英国がEUから離脱することのデメリットとメリット
ここで、英国がEUから離脱することのデメリットとメリットを整理しておこう。
英国にとってのデメリット:
(1)
対EU貿易のコストが上昇する。2014年時点で、EUは英国の輸出の44.6%、輸入の53.1%と、対外貿易の約半分を占める。離脱により、相互撤廃されている関税が課せられると、輸出関税で競争力低下し、輸入関税で原材料のコスト増となる。新たな貿易協定締結には多大な時間とコストがかかる。
(2)
金融、保険などのサービス面でも、相互の企業に新に1つ1つ許認可や免許が必要になると、時間とコスト面での負担が大きく、競争力が低下する。
(3)
英国への対内直接投資残高は、ドイツへの約1.5倍、フランスへの約2倍、日本への10倍以上もある。これが1)、2)の要因で、英国から他の欧州諸国や欧州外へビジネスを移転させる可能性が出てくる。
(4)
スコットランドの独立問題が再燃する可能性がある。
英国にとってのメリット:
(1)
今の欧州連合は、発足時の理念とはかけ離れている。米ソ冷戦は終結し、旧ソ連構成国までが欧州連合に加わっている。英国は離脱によって欧州大陸の難民受け入れ問題から距離を置くことができ、テロ対策も幾分容易になる。
(2)
EU、ユーロ圏が抱えるギリシャ、スペイン、ポルトガルなどの経済問題、負担増からも距離を置くことができる。英国は毎週3.5億ポンド、年間で約200億ポンドをEUに拠出金として支払っている。この資金を国内の経済対策、社会保障、インフラ整備、国境警備の強化などに振り分けることができる。
(3)
この夏、EUは米国、カナダからの観光客やビジネス出張者に入国ビザ申請を要求する計画だ。決定すれば、例え、短期滞在でも例外なくビザが要求される。これは、米国がEU加盟国であるポーランド、クロアチア、キプロス、ブルガリア、ルーマニアからの入国者にビザを要求し、カナダはルーマニア人とブルガリア人に要求しているための対抗措置だ。原案でも英国とアイルランドは、米加人への入国ビザ申請要求には従わない予定だ。ここで英国が離脱すれば、米加につくか、EUつくかなどの無用な軋轢から逃れることができる。

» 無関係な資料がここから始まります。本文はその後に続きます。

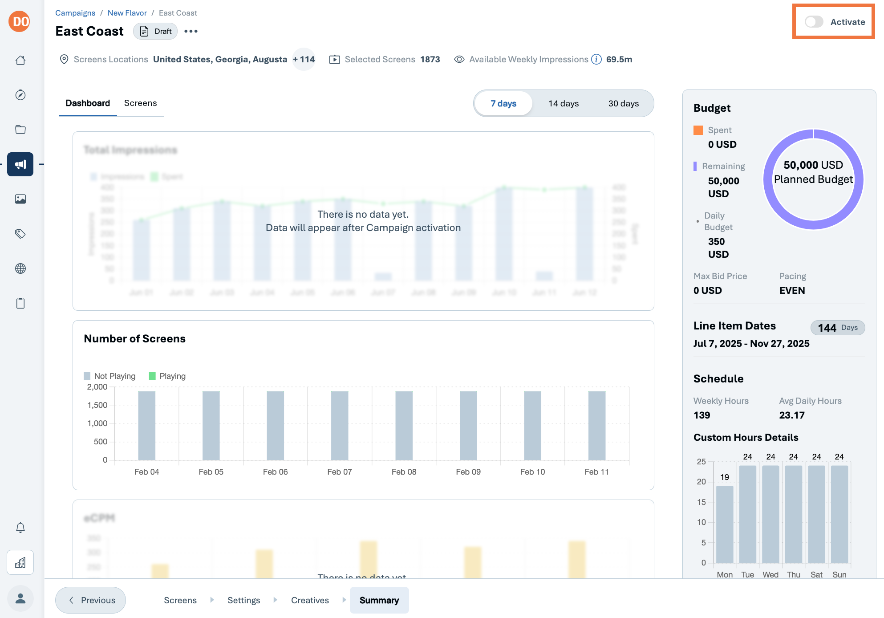Open the user profile avatar menu
This screenshot has height=618, width=884.
click(x=20, y=598)
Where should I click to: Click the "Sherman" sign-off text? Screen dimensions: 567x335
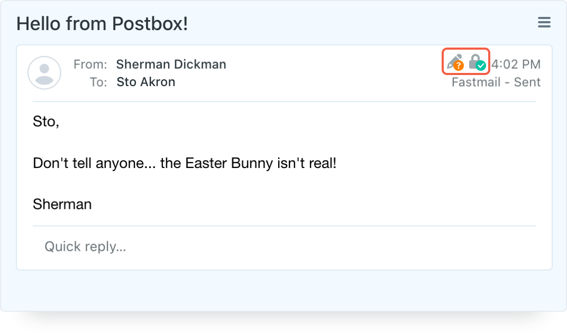(62, 204)
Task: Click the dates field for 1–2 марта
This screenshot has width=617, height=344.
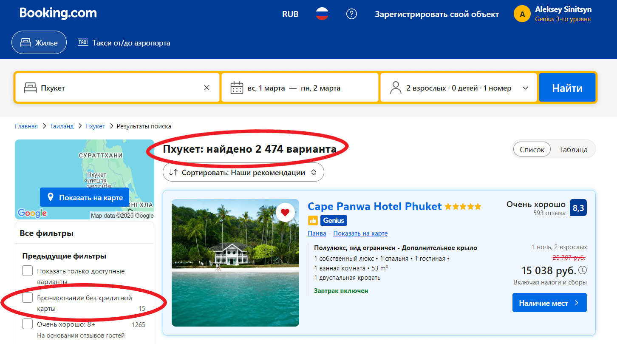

EUが英国に離れられることのメリットとデメリットは?
一方、EUが英国に離れられることのデメリットとメリットを考えてみよう。
EUにとってのデメリット:
(1)
EUにとっても重要な貿易のパートナー、金融の拠点を失うことになる。
(2)
ドイツを牽制できる存在がなくなり、ユーロ圏の小国はこれまで以上に事実上の属国化する。これは、短期的にはドイツにプラスだが、中長期的には負担増や、不安定につながる可能性が高い。
(3)
スペインのカタルーニャ、バスク地方を含む各地で、独立、離脱運動が盛り上がる可能性がある。
EUにとってのメリット:
(1)
ビザ問題が象徴しているように、EUにいながら、ユーロ圏ではない大国がいなくなることで、ドイツ、フランスなどがより主導権を取りやすくなる。
このように、EUからの離脱で英国が失うものは大きい。しかし、経済的なパートナーは、日本や米国、カナダ、中国、ロシアなど、事実上、世界中に求めることができ、中長期的には十二分に取り返せる可能性がある。
一方のEUにとっては、失くすだけで、得るものが少ないように思える。痛手を受けるのは、むしろEUの方ではないか。